Every year, during the scheduled high school and middle school entrance exams, certain schools are designated as exam centers. These schools, during the construction process of standardized exam rooms, purchase and install a large number of exam room signal jammers. However, with the large quantity of signal jammers, how should the power supply be addressed?
Exam Room Signal Jammers:
The majority of signal jammers used in standardized exam rooms are low-power Cell Phone Jammers. The radio frequency transmission power of each frequency band is typically around 2-3W, with a total radio frequency transmission power of approximately 30W for the entire device. The overall power consumption of a signal jammer is usually within the range of 120-200W. The signal jammer itself is equipped with a switch power supply (or power adapter), which converts the AC 220V into DC 5V or 12V to provide power for the device.

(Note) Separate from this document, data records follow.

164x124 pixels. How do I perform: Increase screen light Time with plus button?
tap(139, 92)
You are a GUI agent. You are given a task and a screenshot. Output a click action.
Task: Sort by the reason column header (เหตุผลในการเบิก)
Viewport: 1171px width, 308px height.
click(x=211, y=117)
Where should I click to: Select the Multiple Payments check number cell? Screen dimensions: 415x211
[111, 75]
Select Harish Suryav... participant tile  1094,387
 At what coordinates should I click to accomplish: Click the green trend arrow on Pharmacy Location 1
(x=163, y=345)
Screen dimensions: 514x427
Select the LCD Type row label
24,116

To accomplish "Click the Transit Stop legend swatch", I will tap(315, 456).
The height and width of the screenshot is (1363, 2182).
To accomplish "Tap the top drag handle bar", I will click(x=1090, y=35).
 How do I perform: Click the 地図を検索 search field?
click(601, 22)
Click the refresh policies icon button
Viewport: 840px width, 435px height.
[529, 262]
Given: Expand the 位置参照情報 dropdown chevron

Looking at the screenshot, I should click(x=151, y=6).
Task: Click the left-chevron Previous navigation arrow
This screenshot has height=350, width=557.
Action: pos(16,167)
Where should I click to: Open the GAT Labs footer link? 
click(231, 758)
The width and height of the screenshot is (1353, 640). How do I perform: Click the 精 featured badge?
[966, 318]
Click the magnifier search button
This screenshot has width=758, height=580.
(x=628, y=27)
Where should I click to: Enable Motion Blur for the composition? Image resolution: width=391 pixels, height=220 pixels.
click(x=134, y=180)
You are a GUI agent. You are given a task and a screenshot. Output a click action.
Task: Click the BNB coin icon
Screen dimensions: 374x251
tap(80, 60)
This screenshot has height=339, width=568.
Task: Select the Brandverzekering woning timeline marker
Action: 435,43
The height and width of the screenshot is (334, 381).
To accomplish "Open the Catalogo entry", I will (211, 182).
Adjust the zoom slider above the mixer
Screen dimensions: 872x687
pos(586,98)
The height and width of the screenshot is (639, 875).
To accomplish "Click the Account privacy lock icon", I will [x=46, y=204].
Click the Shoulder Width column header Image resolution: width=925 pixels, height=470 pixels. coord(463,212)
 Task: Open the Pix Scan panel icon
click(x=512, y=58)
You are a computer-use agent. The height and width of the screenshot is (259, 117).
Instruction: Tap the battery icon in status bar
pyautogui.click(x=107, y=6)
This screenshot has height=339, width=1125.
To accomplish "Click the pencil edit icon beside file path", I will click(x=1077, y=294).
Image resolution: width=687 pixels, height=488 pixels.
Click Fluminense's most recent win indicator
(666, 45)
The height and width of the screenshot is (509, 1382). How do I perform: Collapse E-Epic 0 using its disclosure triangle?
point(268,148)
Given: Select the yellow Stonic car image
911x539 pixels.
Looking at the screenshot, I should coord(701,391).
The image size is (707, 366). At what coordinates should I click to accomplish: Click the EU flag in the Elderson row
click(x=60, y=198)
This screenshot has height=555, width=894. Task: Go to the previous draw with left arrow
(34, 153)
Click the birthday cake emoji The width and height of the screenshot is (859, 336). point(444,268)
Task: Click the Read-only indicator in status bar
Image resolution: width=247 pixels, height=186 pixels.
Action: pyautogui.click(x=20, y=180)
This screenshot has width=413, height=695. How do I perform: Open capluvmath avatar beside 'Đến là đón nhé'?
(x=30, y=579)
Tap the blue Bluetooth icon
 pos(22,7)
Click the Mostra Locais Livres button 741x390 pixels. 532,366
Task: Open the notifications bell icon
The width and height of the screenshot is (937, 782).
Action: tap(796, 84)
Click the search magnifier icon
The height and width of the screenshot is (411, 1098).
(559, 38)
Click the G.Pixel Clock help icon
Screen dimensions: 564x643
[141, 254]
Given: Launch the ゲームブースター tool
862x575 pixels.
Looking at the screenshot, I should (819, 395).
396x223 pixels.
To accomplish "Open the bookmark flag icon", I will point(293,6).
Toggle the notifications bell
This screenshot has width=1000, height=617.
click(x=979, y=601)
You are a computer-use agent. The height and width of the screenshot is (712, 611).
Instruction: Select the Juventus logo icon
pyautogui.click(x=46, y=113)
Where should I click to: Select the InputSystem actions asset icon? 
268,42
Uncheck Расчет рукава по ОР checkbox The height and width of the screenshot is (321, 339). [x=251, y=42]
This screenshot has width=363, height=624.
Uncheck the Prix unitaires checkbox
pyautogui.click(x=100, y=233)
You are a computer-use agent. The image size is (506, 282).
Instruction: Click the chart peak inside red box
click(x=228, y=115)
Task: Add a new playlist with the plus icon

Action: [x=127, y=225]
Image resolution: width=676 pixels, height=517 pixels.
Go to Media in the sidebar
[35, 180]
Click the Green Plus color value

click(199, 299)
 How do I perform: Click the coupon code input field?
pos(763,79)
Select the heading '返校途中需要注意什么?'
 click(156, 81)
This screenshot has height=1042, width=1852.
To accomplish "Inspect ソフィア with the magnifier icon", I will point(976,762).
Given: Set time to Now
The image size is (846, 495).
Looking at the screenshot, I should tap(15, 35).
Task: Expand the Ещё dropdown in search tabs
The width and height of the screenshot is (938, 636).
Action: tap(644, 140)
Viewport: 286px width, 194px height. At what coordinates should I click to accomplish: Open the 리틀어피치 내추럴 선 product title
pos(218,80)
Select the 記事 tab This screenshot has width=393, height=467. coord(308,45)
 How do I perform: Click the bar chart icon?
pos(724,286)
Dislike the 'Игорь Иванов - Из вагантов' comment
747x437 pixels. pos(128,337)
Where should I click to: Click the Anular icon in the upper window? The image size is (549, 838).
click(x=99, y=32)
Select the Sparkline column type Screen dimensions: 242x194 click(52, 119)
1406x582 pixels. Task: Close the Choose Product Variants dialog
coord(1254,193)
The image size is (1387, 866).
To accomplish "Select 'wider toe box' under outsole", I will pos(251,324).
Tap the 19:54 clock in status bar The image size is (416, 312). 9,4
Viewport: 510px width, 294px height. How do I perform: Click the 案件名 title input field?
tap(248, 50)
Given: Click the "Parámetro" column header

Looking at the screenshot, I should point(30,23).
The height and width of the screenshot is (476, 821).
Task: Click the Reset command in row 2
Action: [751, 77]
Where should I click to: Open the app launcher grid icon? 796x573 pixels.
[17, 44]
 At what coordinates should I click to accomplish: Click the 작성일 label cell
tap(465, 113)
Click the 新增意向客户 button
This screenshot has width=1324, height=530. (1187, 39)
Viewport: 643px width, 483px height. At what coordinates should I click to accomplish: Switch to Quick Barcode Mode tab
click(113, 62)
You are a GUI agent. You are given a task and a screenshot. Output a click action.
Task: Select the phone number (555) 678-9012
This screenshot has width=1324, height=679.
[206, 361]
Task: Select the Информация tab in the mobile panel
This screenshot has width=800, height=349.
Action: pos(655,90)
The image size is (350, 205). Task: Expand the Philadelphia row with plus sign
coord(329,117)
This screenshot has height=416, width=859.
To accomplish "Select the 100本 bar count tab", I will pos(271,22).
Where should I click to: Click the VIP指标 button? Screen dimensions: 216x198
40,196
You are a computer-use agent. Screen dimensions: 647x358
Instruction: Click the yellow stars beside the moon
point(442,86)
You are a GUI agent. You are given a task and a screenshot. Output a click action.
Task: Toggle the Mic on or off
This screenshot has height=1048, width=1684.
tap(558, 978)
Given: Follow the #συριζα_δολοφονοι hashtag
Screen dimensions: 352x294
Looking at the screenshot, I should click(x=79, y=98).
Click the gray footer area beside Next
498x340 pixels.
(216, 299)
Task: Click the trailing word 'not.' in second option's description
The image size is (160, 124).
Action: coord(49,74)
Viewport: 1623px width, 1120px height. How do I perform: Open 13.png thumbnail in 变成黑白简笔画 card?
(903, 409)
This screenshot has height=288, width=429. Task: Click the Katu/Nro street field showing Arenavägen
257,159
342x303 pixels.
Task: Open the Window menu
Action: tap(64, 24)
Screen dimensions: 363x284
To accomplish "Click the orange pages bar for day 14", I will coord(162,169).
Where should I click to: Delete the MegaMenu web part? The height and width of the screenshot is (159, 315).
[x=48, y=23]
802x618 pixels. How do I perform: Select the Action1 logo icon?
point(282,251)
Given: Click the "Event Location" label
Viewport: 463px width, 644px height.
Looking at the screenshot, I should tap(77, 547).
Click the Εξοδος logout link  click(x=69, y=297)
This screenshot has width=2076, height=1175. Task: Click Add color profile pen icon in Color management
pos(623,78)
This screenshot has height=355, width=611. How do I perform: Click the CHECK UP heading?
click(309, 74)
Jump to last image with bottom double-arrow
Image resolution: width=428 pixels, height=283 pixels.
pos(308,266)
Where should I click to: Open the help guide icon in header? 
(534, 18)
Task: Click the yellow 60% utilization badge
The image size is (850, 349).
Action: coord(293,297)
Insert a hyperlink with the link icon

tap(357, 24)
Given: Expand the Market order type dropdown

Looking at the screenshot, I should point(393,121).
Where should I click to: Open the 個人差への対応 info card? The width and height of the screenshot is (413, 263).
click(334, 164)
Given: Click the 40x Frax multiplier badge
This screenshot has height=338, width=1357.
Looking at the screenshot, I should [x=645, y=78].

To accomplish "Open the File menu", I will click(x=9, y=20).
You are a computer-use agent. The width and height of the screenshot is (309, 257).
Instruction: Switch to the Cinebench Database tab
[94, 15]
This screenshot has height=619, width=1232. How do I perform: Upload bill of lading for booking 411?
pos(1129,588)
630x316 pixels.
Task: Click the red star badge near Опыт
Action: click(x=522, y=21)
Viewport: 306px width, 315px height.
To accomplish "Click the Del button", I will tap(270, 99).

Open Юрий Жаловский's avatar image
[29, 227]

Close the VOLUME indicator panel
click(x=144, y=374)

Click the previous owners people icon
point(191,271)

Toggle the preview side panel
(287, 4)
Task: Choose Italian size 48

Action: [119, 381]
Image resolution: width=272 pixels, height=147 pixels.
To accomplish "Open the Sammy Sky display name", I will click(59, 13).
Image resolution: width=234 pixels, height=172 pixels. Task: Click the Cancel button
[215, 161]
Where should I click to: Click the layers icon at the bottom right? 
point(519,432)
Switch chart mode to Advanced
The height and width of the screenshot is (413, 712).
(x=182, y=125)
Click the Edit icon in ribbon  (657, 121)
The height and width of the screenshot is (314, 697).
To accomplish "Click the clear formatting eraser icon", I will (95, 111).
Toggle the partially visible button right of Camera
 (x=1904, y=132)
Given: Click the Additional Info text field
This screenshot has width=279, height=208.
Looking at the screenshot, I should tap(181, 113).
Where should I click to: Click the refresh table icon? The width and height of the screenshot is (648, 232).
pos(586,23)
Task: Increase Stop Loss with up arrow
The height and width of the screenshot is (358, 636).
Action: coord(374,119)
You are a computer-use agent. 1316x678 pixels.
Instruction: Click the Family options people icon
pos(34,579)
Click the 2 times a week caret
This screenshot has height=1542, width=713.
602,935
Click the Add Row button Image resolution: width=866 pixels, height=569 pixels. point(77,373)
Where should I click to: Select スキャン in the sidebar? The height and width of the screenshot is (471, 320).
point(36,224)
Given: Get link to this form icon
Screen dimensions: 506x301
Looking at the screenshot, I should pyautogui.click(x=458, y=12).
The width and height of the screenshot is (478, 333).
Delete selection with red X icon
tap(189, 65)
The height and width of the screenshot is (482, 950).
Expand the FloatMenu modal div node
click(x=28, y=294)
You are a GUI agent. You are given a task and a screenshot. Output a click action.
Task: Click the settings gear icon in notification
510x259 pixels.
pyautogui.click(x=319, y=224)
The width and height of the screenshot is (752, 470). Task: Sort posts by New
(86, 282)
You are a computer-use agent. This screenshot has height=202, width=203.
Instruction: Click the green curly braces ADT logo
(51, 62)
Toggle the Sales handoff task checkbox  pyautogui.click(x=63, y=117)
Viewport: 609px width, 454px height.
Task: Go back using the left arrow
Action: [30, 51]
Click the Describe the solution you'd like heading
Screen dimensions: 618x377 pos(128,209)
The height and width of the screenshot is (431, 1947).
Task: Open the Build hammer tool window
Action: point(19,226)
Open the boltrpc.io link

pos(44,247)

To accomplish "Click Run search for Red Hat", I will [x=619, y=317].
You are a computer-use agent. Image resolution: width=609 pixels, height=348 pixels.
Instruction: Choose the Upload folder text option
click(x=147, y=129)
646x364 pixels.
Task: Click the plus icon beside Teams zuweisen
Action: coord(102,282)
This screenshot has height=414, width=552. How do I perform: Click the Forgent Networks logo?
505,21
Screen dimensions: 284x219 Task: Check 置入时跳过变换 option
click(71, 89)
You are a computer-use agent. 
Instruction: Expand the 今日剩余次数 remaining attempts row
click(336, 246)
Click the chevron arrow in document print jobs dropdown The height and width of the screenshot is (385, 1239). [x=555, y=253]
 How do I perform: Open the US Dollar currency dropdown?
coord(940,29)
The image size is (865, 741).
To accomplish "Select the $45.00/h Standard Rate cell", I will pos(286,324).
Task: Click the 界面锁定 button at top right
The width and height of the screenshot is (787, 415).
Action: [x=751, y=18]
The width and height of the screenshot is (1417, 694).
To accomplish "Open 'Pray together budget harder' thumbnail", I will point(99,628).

Power Supply for Multiple Signal Jammers:
Since a school may have dozens or even hundreds of exam rooms, the quantity of signal jammers corresponds to the number of exam rooms. To centrally control the power on/off of these numerous signal jammers, the simplest method is to connect the power supply of all signal jammers in each teaching building to a single AC power line.
Considerations for Power Supply:
However, in many standardized exam classrooms, surveillance systems, closed-circuit television systems, and campus broadcasting systems are also installed. These devices typically have their own switch power supplies. Some customers have inquired whether the power supply for the signal jammers can be changed to the DC power from the surveillance system, in order to save on the cost of switch power supplies and power line arrangements.
Infeasibility of Power Supply from Surveillance System:
This approach is not feasible primarily because the power consumption of each signal jammer is not low. When using AC 220V power supply, the current in the power line is close to 1A. When multiple signal jammers are connected in parallel on a single power line, the cumulative current will gradually increase. If the power supply is changed to DC, based on the conversion between power consumption, current, and voltage, the current consumed by a single signal jammer will reach 10-20A. When multiple signal jammers are connected in parallel on a DC power line, the cumulative current will reach several hundred amperes, which clearly does not comply with proper circuit usage standards.
In conclusion, the power supply for a large quantity of signal jammers in exam rooms should be centralized and connected to an AC power line. Attempting to use the DC power from surveillance systems is not recommended due to the high current consumption of signal jammers, which would violate proper circuit usage standards. By ensuring a stable and reliable power supply, the signal jammers can effectively fulfill their role in maintaining the integrity of standardized exams.